To overcome these limitations, we developed an accurate and reproducible protocol to investigate mtDNA methylation using ONS. We tested our method against the standard ONS library preparation protocol, based on random fragmentation. Our protocol is based instead on selective restriction digestion by BamHI followed by selection of longer sequences, which results in an enrichment for native full-length mtDNA. Also, we demonstrated that selective exclusion of nuclear DNA combined with the in silico identification of supplementary alignments, reduces significantly the risk of NUMTs contamination. Comparing our results with Illumina sequencing, we found that our protocol allows the correct calling of the mtDNA nucleotide variants present in the samples, including heteroplasmic pathogenic mutations. Despite this, we also found a large number of unconfirmed low heteroplasmic single nucleotide mtDNA variants, likely due to the error rate intrinsic to ONS chemistry (Dohm et al., 2020). Finally, our analysis also revealed that the methylation calling with Nanopolish is influenced by the presence of mtDNA variants surrounding the CpG residue. In light of this, we recommend a careful review of previously identified methylated positions and of differential methylation results (Goldsmith et al., 2020).

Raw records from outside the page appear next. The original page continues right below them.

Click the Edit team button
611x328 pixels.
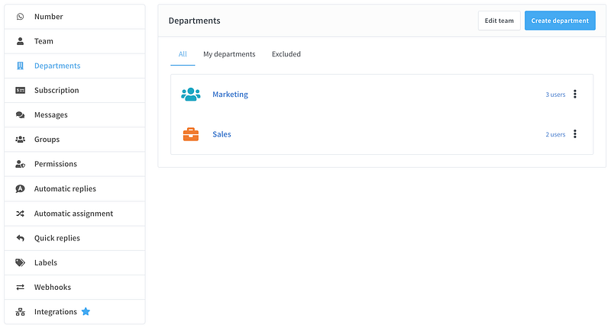point(499,21)
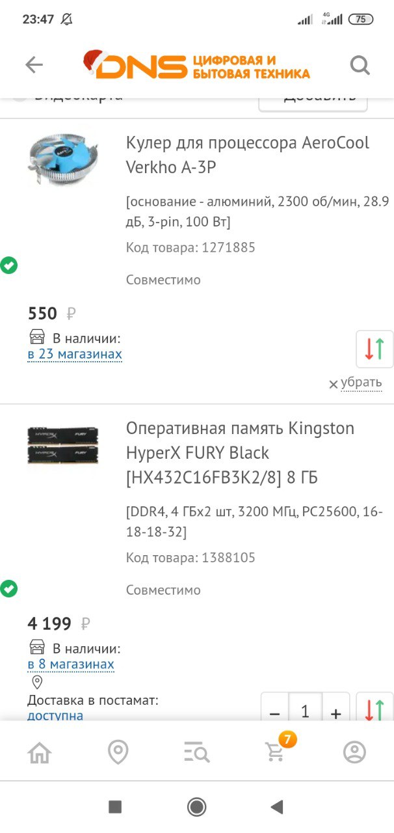This screenshot has width=394, height=833.
Task: Tap the memory quantity field
Action: 305,711
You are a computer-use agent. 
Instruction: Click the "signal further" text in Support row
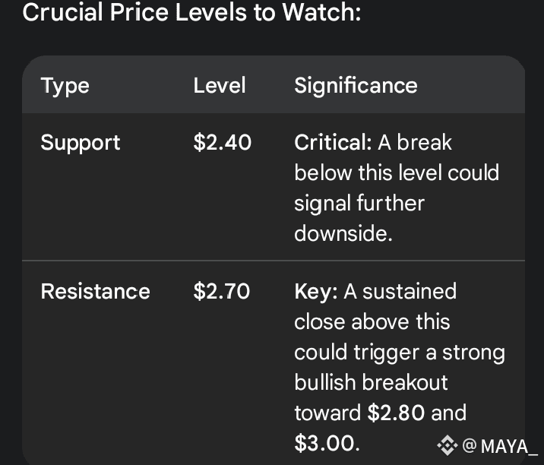click(359, 203)
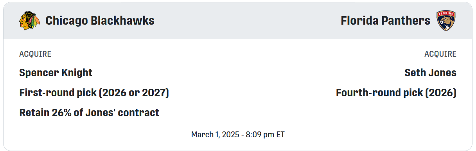476x151 pixels.
Task: Click Fourth-round pick (2026) text
Action: 396,93
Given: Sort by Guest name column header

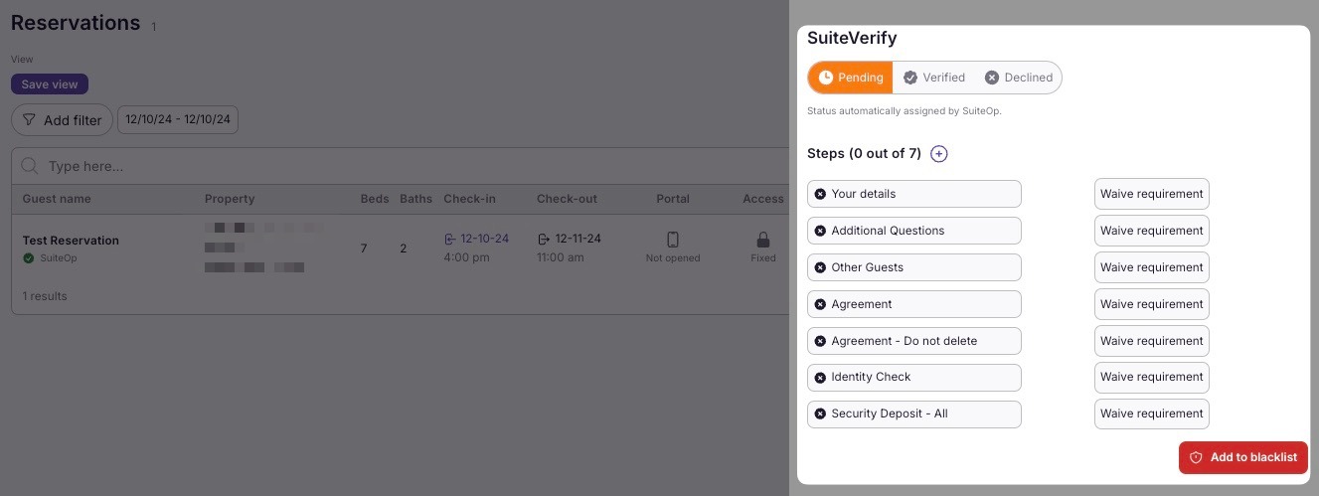Looking at the screenshot, I should [57, 199].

Overall, our study indicates that, after removing the technical biases intrinsic to previously used techniques and to ONS, there is negligible mtDNA methylation in normal or cancer cell lines, at least in the conditions analysed. In conclusion, we recommend the use of our protocol for the analysis of epigenetic modifications of mtDNA at single-molecule level and that WGBS-based studies that show evidence of mtDNA methylation should be carefully re-considered (Dou et al., 2019; Patil et al., 2019; Sirard, 2019).
Limitations of Study
To reproduce this protocol, we suggest starting with at least 2µg of DNA before the BamHI digestion. BamHI was specifically chosen because it usually cuts human DNA only once. Different restriction enzymes will be needed when extending this approach to other species. This protocol may be used to study different kinds of mtDNA epigenetic modifications (such as 6mA) at a single-molecule and nucleotide base resolution.
Author contributions
I.B., A.G.D., C.C and P.F.C designed the study; A.G.D., C.C and P.F.C oversaw the study; I.B., performed the ONS sequencing and experiments, Z.G. performed the Illumina sequencing; I.B. and C.C. analysed the data; I.B., C.C., A.G.D. and P.F.C. wrote the manuscript. The authors read and approved the final manuscript.
Declaration of interest
The authors declare no competing interests.
Data Legends
Data S1: List and metrics of WGBS samples that passed quality control
The table includes for each bias group (tabs “Bias” and “Low Bias”): sample IDs and descriptions, total sequenced throughput (in basepairs), average mitochondrial read depths measured with Samtools depth, number and percentage of reads aligned to each mitochondrial strand, coverage per strand.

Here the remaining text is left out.